Fed Rate Cuts Incoming: Why Analysts Doubt Bitcoin’s Next Rally
Bitcoin (BTC) is buying and selling tightly round $111,000 as markets await the Federal Reserve’s September 17 coverage determination, the place a price lower is extensively anticipated. Despite weaker U.S. jobs information, which generally boosts danger belongings, Bitcoin’s value has struggled to interrupt increased.
As of early Monday, Bitcoin was up 0.56% in 24 hours, buying and selling at $111,800. The muted value motion got here after August’s nonfarm payrolls confirmed simply 22,000 jobs added, far under expectations of 75,000.
The disappointing report bolstered expectations for financial easing, with the CME FedWatch Tool exhibiting a 100% chance of a September lower and even a ten% likelihood of a bigger 50-basis-point discount.
Analysts Split on Bitcoin (BTC) Outlook
Rachael Lucas, an analyst at BTC Markets, famous that whereas dovish Fed expectations often assist Bitcoin, the impact could already be priced in. “Institutional desks are taking income whereas ETF flows stay flat, capping momentum for now,” she stated.
Kronos Research CIO Vincent Liu added {that a} price lower could not essentially gasoline a rally. “A lower alerts financial weak point.

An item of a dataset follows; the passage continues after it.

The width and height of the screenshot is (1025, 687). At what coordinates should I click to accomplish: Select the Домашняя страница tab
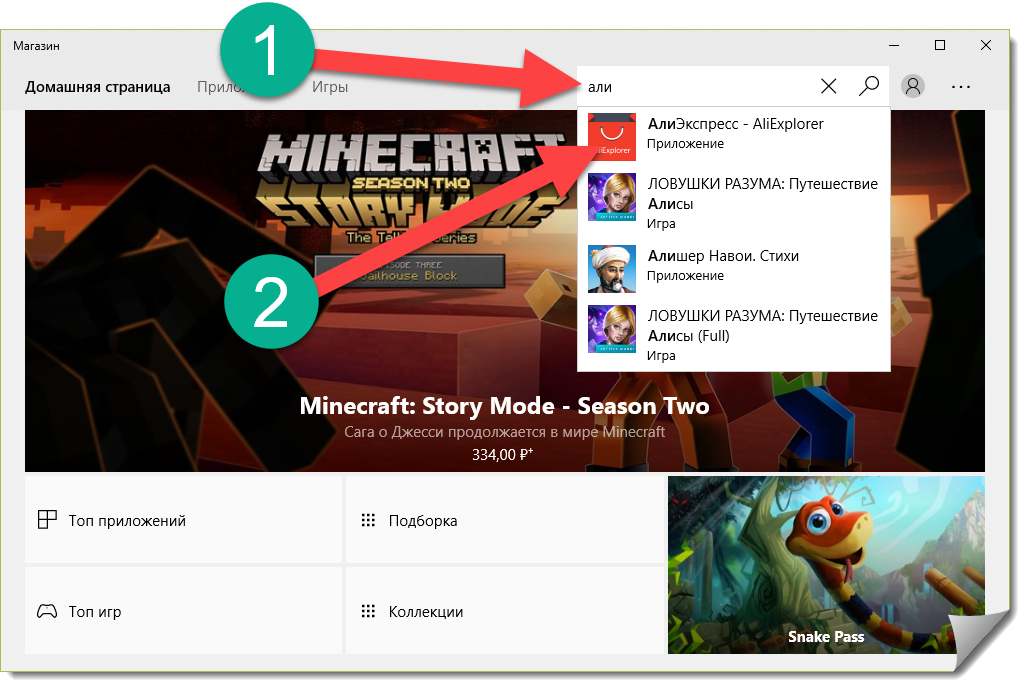97,87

Without stronger ETF inflows or liquidity enlargement, $120K stays a tricky barrier,” he defined.
ETF flows have certainly weakened. Bitcoin and Ethereum funds noticed lighter inflows in early September in comparison with report highs in July and August, signaling a cooling of institutional demand.
Key Levels and Catalysts Ahead
For now, $110,000 is the essential assist zone. Lucas believes that resistance at $113,400, $115,400, and $117,100, ranges that should be cleared for Bitcoin to retest the $120K mark.
On-chain alerts, equivalent to record-high stablecoin provide and declining trade balances, recommend potential firepower for a rally. Off-chain components, together with regulatory updates and ETF demand, may also form sentiment.
This week’s inflation reports (PPI and CPI) might show pivotal. Softer-than-expected information could strengthen the case for a number of price cuts this yr, whereas hotter readings might stall Bitcoin additional.
With Fed coverage, inflation traits, and ETF flows all in focus, Bitcoin faces a decisive second. Whether it smashes via resistance or stays caught under $120K will rely much less on the Fed alone and extra on whether or not contemporary liquidity enters the market.